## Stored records
+ + + + +

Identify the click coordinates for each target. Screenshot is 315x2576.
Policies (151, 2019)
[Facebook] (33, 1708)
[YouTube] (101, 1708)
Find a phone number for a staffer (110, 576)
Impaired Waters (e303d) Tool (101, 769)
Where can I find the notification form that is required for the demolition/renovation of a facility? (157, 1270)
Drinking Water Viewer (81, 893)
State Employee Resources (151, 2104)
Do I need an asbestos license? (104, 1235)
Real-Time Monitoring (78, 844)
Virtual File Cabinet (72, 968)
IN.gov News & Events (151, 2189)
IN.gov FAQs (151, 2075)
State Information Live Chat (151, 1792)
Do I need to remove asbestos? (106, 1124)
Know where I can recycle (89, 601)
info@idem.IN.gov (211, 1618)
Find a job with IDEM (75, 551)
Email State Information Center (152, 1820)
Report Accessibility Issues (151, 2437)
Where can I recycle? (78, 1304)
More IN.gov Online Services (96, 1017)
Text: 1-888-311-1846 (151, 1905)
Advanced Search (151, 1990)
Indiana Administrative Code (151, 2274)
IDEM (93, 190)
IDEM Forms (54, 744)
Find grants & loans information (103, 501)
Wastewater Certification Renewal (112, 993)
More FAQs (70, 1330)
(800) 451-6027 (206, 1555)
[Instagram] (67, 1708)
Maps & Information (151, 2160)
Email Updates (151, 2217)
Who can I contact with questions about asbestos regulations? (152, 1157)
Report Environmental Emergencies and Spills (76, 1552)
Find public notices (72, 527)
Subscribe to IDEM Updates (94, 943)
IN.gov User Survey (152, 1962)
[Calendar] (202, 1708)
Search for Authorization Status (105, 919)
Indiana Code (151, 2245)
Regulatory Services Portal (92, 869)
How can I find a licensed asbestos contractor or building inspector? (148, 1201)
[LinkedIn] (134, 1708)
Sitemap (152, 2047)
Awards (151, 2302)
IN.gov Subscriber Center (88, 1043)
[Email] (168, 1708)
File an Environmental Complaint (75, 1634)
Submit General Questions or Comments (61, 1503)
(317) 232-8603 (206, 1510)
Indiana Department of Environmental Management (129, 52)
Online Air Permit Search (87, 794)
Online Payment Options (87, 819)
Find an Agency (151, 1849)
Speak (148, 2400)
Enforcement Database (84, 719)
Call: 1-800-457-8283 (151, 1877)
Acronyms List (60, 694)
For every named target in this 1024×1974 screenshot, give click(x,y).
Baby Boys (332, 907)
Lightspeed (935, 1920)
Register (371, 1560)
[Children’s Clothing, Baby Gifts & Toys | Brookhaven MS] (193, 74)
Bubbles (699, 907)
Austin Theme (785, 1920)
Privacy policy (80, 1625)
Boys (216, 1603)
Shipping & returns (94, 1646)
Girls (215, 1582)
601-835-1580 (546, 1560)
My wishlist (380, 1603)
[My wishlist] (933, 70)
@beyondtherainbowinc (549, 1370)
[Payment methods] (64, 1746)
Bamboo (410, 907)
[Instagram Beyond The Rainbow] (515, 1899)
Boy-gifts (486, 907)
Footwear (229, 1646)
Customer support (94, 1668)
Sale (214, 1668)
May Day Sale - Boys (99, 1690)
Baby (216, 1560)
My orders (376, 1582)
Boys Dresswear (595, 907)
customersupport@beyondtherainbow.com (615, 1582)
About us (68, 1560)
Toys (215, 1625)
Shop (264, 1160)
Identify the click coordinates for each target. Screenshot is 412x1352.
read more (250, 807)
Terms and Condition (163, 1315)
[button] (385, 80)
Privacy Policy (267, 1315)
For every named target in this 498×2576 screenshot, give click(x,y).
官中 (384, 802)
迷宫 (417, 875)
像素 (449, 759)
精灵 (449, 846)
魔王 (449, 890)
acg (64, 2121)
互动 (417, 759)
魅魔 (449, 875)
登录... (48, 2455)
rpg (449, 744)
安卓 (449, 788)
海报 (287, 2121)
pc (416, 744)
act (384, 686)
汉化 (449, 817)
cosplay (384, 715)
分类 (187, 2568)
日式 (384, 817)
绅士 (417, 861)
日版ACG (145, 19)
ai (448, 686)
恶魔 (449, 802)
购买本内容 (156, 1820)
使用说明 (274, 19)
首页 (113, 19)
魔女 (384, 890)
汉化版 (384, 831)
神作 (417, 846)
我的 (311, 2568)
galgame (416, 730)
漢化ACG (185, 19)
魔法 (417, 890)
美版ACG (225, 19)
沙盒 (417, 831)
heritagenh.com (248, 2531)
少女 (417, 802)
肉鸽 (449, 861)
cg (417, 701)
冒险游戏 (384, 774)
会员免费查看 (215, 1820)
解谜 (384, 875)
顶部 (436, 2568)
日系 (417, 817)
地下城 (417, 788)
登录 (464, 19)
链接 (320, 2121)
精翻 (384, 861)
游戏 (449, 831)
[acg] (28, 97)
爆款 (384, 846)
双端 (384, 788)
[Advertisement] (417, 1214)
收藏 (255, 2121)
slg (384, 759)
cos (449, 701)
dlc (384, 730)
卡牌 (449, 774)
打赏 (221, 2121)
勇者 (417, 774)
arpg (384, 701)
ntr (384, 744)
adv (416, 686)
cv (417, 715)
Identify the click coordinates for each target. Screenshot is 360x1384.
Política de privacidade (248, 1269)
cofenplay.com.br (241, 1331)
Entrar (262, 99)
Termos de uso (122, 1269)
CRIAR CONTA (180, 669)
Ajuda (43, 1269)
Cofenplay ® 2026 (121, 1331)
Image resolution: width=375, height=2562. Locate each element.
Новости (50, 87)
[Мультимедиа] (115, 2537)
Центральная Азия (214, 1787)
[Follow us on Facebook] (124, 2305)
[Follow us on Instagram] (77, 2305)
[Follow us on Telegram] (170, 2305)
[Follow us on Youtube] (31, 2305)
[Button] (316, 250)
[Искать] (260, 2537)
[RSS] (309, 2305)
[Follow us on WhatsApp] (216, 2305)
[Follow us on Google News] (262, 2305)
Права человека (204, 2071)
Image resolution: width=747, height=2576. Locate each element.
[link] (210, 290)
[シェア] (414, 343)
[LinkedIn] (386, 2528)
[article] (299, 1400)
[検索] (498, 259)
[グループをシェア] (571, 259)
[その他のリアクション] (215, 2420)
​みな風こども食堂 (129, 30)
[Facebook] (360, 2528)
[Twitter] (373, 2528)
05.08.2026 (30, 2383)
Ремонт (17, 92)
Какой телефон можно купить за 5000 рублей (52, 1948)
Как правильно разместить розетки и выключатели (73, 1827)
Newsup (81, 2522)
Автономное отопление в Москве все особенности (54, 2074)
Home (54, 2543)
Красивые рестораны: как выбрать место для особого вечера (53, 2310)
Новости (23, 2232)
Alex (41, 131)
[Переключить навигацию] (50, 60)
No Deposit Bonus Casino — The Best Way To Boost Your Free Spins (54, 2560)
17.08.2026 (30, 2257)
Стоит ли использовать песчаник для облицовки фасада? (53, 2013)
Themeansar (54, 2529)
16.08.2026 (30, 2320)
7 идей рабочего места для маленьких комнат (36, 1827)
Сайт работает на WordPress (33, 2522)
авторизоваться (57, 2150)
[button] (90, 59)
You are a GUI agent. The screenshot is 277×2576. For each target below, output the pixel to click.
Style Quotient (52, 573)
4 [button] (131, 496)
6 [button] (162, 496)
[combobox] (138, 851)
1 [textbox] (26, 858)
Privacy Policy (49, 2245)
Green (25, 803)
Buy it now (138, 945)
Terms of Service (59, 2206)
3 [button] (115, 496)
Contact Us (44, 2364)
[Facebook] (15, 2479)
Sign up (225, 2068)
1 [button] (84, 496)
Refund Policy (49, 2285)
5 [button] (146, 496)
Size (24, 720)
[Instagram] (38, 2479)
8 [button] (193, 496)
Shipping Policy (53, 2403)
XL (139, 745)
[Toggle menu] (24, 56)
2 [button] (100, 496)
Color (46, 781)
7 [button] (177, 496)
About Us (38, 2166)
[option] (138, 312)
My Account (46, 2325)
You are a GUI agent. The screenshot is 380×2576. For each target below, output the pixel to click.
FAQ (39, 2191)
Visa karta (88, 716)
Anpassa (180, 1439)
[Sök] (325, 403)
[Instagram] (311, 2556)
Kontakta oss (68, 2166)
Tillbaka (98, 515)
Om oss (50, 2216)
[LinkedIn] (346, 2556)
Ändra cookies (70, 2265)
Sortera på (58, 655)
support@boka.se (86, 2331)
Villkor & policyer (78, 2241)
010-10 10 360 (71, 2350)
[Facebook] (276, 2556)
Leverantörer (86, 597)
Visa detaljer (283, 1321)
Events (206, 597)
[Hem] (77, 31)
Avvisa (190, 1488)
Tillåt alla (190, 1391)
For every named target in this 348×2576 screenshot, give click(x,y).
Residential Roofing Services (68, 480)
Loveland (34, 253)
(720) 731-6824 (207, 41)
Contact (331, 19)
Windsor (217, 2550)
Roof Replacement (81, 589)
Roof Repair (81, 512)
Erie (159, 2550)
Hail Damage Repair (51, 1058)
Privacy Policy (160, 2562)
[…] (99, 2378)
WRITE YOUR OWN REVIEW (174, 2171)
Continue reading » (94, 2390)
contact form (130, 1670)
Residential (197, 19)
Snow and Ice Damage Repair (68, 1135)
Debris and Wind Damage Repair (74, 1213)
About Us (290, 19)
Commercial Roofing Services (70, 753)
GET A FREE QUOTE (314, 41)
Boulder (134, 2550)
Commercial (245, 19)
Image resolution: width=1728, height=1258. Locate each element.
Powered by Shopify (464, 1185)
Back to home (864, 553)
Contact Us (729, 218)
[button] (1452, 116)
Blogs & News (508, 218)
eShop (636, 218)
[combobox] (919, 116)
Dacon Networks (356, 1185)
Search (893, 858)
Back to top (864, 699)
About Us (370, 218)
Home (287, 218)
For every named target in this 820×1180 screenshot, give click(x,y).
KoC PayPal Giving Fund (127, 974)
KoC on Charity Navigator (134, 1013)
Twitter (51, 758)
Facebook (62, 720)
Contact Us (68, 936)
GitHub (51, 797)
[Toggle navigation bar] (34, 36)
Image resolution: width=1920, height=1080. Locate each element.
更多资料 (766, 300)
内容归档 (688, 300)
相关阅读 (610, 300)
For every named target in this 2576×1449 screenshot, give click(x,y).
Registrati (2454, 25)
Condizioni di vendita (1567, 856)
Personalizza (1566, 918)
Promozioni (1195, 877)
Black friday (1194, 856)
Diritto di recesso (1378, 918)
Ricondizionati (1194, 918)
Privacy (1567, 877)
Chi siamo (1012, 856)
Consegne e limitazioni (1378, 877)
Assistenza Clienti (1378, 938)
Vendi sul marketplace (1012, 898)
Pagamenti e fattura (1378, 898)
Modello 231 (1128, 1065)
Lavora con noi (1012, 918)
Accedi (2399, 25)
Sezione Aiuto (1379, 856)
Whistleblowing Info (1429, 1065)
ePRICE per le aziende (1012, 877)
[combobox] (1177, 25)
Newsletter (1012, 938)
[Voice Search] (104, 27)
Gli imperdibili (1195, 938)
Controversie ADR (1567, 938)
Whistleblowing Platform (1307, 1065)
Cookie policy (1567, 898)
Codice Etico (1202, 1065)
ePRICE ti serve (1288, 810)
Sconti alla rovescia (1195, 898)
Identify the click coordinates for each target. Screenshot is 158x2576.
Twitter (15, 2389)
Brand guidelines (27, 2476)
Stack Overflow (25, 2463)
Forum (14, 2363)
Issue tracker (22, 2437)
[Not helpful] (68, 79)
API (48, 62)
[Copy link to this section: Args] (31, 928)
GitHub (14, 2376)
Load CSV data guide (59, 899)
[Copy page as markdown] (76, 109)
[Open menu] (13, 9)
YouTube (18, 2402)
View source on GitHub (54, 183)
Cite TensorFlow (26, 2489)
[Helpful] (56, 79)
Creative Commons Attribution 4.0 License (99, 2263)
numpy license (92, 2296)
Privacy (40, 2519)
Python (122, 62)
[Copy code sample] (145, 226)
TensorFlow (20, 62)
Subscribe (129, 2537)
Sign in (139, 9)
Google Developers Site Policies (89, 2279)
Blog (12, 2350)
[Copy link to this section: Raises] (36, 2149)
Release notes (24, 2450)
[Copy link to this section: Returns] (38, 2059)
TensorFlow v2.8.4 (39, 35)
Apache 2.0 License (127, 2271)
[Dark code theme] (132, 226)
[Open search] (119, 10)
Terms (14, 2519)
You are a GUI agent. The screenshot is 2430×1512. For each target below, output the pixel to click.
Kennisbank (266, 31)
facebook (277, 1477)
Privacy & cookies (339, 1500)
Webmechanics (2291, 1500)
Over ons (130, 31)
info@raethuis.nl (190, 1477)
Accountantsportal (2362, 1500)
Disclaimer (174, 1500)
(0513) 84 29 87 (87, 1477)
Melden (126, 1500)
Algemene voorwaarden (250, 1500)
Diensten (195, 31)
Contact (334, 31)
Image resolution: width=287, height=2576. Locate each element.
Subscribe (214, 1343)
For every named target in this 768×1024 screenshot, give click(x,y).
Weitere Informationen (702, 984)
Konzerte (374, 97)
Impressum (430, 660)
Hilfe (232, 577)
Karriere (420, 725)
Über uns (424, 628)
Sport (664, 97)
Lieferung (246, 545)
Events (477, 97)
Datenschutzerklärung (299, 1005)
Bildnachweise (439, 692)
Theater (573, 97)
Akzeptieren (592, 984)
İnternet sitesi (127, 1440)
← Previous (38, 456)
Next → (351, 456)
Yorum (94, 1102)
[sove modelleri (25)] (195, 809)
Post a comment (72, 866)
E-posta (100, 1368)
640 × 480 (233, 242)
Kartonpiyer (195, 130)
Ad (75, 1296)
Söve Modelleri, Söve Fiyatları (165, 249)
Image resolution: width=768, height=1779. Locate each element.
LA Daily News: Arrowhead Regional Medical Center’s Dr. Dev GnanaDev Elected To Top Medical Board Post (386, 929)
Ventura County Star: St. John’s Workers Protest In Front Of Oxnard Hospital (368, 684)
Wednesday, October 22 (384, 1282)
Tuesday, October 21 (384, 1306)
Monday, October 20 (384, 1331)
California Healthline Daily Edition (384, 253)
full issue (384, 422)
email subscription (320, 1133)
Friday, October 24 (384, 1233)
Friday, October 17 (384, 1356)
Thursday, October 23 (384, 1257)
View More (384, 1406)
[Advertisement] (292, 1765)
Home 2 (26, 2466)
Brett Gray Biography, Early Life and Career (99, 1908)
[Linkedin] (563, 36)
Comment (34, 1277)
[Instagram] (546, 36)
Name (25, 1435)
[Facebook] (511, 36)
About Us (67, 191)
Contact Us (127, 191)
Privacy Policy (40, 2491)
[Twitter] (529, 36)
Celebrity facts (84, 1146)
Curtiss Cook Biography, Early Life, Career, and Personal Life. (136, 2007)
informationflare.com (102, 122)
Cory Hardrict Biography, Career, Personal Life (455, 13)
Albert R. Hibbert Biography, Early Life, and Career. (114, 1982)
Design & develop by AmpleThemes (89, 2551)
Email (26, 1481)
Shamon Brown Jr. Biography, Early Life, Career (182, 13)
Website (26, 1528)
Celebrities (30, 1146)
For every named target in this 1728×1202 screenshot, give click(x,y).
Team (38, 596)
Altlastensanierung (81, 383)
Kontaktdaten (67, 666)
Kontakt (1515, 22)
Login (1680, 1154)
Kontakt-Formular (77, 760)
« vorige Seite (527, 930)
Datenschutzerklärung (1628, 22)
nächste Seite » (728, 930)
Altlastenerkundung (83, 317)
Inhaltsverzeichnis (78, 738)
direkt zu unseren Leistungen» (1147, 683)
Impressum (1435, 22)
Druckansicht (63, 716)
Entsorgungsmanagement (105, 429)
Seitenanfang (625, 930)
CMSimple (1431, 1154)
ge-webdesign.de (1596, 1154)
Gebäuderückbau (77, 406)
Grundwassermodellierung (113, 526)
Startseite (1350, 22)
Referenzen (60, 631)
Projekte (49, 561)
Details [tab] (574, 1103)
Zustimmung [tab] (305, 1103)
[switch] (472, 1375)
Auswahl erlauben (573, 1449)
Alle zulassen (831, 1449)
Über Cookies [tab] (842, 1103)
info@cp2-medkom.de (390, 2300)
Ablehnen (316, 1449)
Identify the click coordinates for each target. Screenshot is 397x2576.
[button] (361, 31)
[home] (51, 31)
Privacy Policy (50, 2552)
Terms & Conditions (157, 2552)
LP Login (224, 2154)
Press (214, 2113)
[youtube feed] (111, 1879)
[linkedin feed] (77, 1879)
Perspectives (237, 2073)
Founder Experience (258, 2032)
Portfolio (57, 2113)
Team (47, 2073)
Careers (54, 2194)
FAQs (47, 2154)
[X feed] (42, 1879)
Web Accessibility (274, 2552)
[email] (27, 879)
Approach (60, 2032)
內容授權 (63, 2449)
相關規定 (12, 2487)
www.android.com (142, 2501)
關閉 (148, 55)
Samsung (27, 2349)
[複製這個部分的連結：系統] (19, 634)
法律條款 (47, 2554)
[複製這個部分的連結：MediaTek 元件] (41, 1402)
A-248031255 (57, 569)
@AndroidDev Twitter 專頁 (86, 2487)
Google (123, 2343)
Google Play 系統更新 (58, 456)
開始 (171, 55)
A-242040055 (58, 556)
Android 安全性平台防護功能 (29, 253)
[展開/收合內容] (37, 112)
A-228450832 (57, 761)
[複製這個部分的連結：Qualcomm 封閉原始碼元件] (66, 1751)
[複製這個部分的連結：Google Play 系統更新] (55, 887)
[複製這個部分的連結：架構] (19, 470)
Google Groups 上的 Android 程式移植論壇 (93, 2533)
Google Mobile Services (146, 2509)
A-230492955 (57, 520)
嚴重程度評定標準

+ + + + +

## Directions for this task
All lines of the entries above where "Datenschutzerklärung" turns up should be reported.

## Response to the exercise
Datenschutzerklärung (299, 1005)
Datenschutzerklärung (1628, 22)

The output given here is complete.